Looking at the overall economy, Dietrich warned that the industry would not see break-out growth until about 2015. “We are seeing steady, but mild, growth ahead. We don’t see things changing over the next 18 months. However, in 2015, 2016, we’re seeing tremendous growth,” he said. “The key word is growth. We are not in recession.” 

Commercial construction is growing at a rate of 2.3 percent in 2013, slightly behind last year’s growth rate of 3.2 percent, Dietrich said. By segment, public construction remains slow, while there are some bright spots: private medical building construction is up 11.5 percent year-over-year, private lodging up 23.5 percent and multifamily residential up 53 percent.

Due to the slow pace of the rebound, nonresidential construction remains “less than half of what it was at the peak,” Dietrich said. “We’re not building as much in square feet, there are not as many projects out there. … This sector is still coming out of recession, and it’s going to take a long time to get back to where we were.” 

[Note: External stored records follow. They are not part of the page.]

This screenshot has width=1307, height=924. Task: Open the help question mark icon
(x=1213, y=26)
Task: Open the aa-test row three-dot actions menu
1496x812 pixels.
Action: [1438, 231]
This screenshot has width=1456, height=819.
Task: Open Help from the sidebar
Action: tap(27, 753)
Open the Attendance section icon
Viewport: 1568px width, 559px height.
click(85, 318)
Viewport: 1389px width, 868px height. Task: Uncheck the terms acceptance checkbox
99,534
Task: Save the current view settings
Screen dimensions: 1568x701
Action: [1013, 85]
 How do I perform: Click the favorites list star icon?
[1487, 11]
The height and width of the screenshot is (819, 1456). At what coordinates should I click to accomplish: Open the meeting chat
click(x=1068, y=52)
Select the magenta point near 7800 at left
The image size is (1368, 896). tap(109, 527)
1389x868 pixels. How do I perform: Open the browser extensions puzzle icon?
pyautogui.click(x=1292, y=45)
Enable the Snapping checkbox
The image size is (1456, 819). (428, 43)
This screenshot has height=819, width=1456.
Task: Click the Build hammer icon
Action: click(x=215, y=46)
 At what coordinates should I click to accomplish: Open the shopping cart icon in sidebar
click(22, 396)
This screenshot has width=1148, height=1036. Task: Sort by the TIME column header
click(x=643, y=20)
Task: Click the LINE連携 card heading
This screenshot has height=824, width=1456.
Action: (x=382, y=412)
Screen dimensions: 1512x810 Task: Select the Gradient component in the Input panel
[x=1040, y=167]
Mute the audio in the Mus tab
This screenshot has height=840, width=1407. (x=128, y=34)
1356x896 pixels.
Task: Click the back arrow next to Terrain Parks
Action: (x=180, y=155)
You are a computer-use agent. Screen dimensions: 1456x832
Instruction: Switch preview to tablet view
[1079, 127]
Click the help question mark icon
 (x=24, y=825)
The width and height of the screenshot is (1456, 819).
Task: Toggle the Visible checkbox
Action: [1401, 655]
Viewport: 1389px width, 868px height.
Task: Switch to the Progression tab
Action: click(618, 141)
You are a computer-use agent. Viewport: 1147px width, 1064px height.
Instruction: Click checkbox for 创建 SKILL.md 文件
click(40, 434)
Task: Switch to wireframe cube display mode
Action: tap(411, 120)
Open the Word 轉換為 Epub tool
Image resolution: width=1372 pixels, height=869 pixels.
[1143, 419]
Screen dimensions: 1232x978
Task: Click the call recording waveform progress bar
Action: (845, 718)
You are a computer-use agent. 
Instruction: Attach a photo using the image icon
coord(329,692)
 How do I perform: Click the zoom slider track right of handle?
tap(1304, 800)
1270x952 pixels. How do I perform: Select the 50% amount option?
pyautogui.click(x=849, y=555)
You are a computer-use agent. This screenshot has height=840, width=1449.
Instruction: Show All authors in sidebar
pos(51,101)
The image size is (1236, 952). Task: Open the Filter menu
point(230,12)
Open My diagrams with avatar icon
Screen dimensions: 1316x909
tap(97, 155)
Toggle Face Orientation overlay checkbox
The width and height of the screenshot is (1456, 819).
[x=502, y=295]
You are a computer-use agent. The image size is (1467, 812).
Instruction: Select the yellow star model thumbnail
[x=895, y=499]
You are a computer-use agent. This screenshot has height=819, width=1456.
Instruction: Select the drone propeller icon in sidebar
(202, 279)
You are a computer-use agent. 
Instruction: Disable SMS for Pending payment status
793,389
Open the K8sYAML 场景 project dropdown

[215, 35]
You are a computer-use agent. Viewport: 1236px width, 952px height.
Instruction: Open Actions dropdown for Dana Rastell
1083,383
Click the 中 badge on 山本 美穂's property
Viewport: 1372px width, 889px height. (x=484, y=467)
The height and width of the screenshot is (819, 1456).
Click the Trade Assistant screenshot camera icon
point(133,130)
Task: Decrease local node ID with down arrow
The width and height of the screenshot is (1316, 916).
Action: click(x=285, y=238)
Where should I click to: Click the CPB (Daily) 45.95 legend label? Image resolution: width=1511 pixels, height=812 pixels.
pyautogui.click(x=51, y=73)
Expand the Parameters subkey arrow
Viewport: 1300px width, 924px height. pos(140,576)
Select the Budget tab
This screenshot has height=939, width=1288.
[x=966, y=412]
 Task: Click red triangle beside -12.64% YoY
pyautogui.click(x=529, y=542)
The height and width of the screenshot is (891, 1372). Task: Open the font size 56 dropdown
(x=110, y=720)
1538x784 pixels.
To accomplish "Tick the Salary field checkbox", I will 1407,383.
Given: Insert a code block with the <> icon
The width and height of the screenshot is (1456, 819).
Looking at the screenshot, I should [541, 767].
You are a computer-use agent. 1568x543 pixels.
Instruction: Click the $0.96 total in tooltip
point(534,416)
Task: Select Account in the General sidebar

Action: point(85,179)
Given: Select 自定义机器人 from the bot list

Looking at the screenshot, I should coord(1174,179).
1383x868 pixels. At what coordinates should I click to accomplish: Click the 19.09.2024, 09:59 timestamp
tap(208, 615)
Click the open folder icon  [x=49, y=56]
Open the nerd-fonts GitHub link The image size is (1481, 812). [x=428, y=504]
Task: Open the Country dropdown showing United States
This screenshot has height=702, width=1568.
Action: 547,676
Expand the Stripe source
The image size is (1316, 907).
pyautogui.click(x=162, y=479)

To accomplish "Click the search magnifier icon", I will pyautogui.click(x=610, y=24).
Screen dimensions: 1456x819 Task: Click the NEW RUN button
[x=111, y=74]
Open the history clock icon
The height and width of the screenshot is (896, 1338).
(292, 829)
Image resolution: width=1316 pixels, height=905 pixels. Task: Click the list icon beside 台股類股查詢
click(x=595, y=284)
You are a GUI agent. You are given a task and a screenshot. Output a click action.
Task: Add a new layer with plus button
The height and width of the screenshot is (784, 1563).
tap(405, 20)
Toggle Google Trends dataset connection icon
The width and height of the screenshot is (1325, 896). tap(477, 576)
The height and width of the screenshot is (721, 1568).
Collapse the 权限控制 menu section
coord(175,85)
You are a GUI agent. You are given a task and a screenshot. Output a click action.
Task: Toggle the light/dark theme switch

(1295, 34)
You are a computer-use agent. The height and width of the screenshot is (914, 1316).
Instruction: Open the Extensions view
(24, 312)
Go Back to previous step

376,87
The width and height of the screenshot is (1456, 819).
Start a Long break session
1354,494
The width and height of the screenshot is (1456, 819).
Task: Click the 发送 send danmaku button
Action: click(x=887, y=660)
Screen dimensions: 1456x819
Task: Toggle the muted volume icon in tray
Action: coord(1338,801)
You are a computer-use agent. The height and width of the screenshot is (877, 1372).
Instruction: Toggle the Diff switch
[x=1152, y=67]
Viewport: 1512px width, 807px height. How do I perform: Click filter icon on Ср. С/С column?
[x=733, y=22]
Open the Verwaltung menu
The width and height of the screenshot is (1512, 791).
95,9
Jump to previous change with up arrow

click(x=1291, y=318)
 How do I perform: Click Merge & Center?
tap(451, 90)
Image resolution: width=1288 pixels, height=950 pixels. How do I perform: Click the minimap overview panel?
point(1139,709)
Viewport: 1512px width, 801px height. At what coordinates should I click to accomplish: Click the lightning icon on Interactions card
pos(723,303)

Despite the hardships of the Great Recession and its aftermath, surviving companies are likely stronger than they were pre-recession, Dietrich said. “Most companies have right sized. Most companies have paid down debt. Everybody has wised up. Businesses are in great shape, compared to where they were,” he said. “Congratulations for making it through the last five years. You’re probably creating something more significant than you know.”